** Opening The records block **

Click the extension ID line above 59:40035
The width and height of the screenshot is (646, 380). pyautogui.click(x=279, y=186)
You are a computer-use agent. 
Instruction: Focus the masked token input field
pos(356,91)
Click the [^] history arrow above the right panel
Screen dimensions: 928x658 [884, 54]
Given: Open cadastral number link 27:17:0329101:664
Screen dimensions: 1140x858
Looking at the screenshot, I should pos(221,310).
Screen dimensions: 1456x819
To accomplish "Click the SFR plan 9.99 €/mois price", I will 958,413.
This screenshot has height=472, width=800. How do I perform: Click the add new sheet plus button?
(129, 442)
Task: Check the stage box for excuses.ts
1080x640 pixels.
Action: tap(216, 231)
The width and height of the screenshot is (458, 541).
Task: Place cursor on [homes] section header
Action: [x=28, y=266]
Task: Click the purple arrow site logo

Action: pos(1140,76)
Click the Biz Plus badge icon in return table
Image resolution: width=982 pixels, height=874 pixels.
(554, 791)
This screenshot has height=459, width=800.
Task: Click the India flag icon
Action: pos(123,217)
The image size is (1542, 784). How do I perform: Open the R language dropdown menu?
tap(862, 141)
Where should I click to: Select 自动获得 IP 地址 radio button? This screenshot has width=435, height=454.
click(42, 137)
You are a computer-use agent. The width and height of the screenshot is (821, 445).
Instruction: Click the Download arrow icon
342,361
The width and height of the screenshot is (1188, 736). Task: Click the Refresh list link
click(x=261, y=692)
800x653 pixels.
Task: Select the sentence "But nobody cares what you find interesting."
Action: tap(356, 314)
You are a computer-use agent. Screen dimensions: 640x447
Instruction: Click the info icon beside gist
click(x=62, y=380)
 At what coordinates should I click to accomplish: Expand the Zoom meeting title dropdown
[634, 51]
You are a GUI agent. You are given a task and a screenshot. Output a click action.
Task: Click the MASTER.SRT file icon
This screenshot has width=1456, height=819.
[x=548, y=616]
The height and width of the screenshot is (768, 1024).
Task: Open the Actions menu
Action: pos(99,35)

** Closing The records block **

Task directions:
Pick out the lines above that hold the string "agent" and show them.

Answer to this exercise:
You are a computer-use agent. 
You are a computer-use agent. The width and height of the screenshot is (821, 445).
You are a computer-use agent. Screen dimensions: 640x447
You are a GUI agent. You are given a task and a screenshot. Output a click action.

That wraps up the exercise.